Les turbulences qui ont agité l’histoire de la Corse et sa situation devenue progressivement périphérique à partir du 15ème siècle avec la découverte du Nouveau Monde se sont traduites par un sous-développement de notre île, marqué par un déficit d’infrastructures, une faible économie et une émigration constante jusqu’au 20ème siècle.

Forcément, les rattrapages opérés depuis l’après-guerre ont changé la donne, bouleversé les équilibres sociaux, économiques et territoriaux. La société corse a changé. Le mouvement nationaliste, dans ses différentes versions, s’est développé dans une logique de mise en cause de l’Etat, d’abord pour fustiger le sous-développement de l’île, puis pour regretter son développement avec tout ce qu’il implique.

Être corse c’est être français

La Corse s’est vu transférer un certain nombre de compétences élargies qui lui permettent de gérer des dossiers cruciaux comme les transports, l’économie, la gestion des déchets, l’eau, la langue, la culture, etc… Et pourtant, l’État est toujours pointé du doigt par les nationalistes comme responsable de tous les maux. Le but étant de se fonder sur les spécificités culturelles de la Corse pour faire apparaître comme « anormale » l’ancrage de l’île au sein de l’ensemble républicain. Une logique manichéenne jacobine selon laquelle on est soit français, soit corse. Une logique qui n’a pas de sens. Bien sûr que la Corse, comme d’autres régions, a des spécificités culturelles, une identité qui lui est propre. Pour autant, après des siècles d’appartenance à la République française, quel serait l’intérêt de nous engager dans une aventure indépendantiste ? Aucun.

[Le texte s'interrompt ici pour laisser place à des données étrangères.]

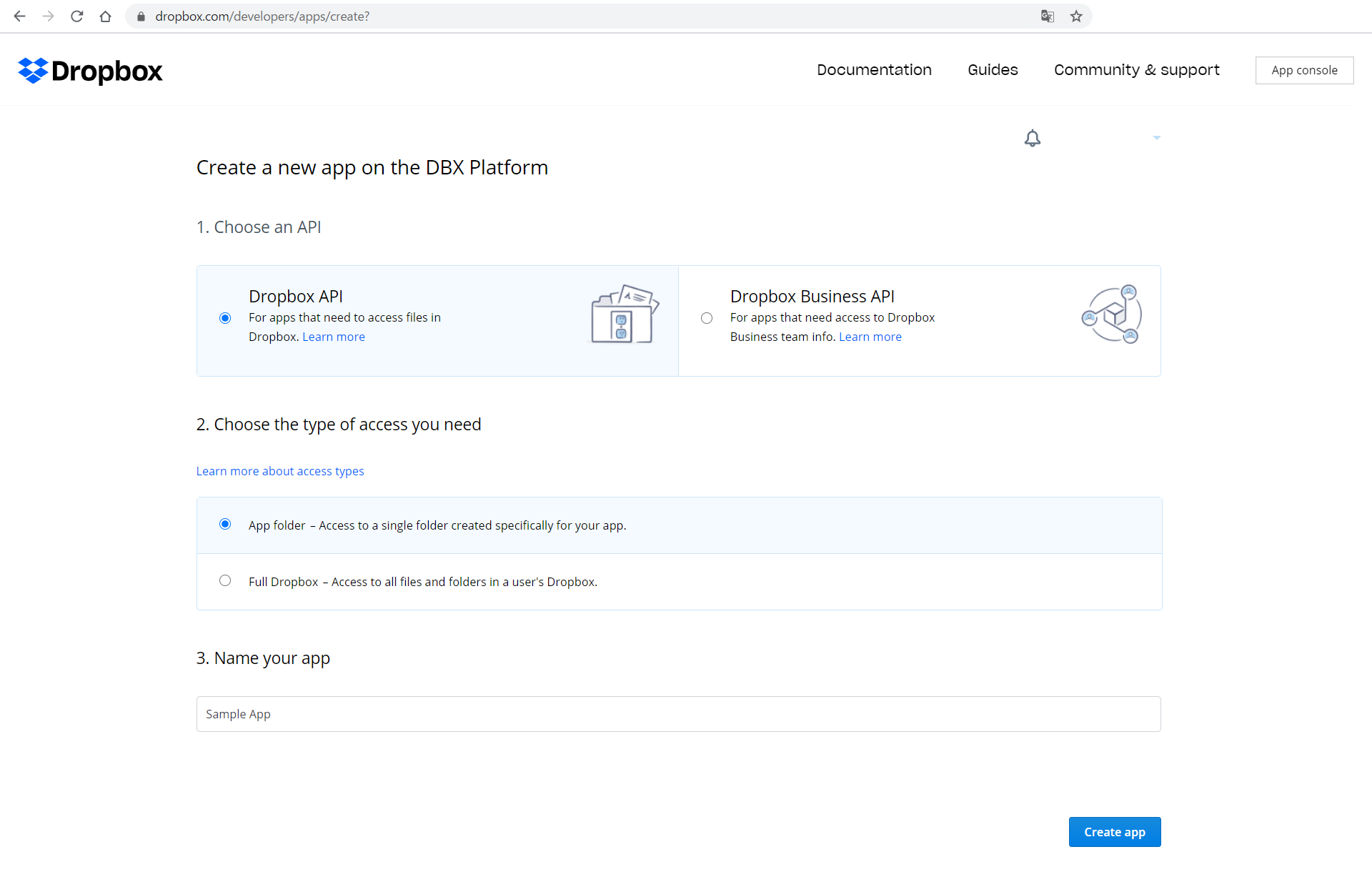Click the Dropbox logo

89,71
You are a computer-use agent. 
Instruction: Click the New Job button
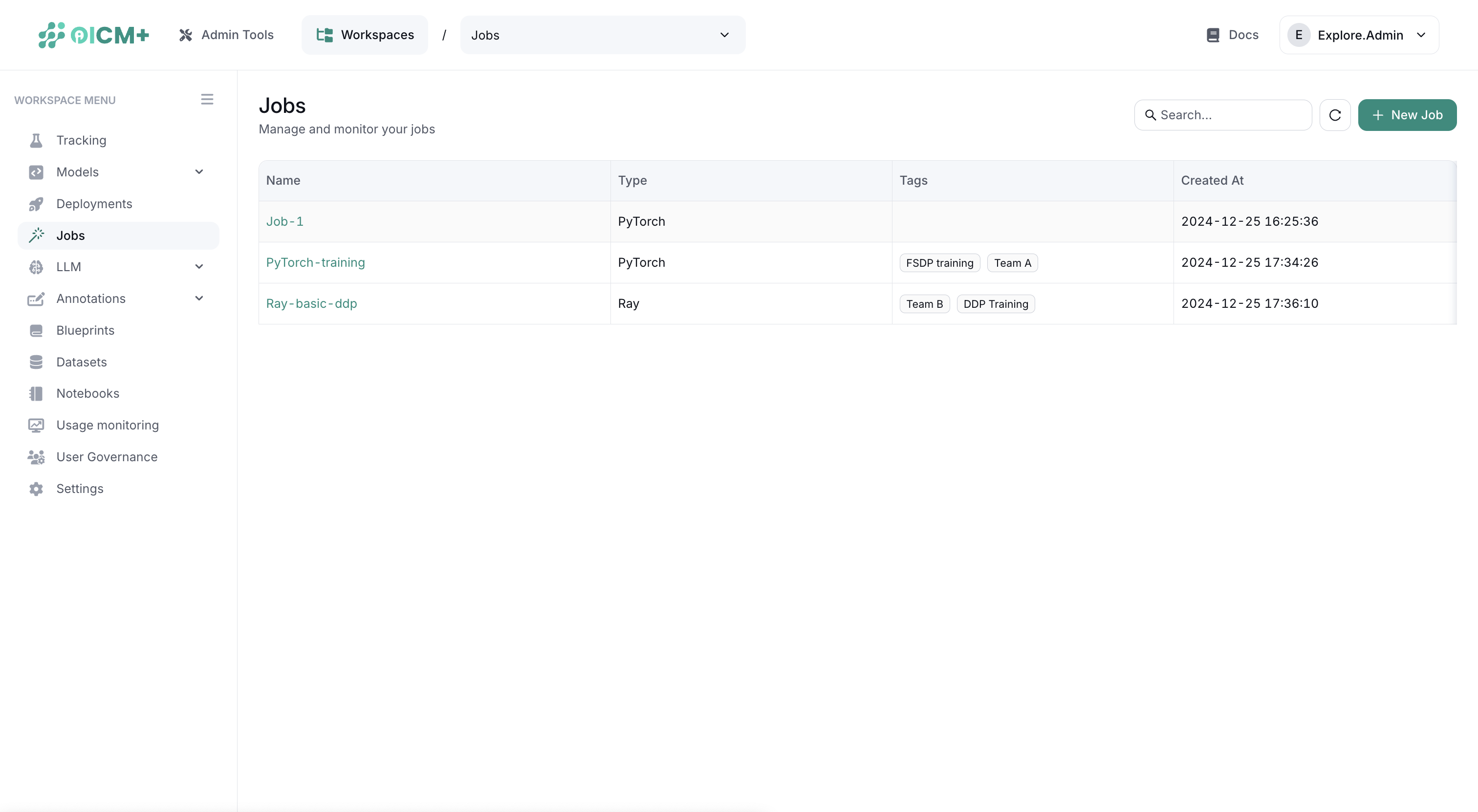(1408, 115)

L’indépendance serait un suicide économique

Bien sûr que la Corse doit s’épanouir au sein de la République, y préserver son identité sa langue, son environnement d’exception, son patrimoine culturel… Tout en poursuivant son essor, notamment économique. Dans un monde qui tend à se structurer en ensembles continentaux, quel serait le sens d’une Corse indépendante de 330 000 habitants qui serait plus que jamais affaiblie et à la merci d’intérêts prédateurs internationaux ? Sur un PIB de 8 milliards d’euros dont 60% sont générés par le secteur public (santé, éducation nationale, administration, etc…) et ses retombées, quel intérêt de nous appauvrir ? Après tant de siècles d’histoire commune, dont un début assez grandiose autour de la figure napoléonienne, la rupture ou à la distanciation, promues par la frange séparatiste, est clairement irresponsable et relève de la manipulation.

« On peut être soi-même tout en étant ensemble »

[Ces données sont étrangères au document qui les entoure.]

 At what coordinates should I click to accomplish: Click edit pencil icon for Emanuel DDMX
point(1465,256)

Bon nombre de corses s’assument tout en se sentant français ! On peut être soi-même tout en étant ensemble. L’assumer et l’acter de façon pérenne serait la meilleure façon d’en finir avec une question qui non seulement ne devrait plus se poser mais dont l’évocation même compromet notre avenir et notre jeunesse insulaire que l’on veut pousser à choisir entre deux réalités qui ne s’opposent pas mais, bien au contraire, se complètent.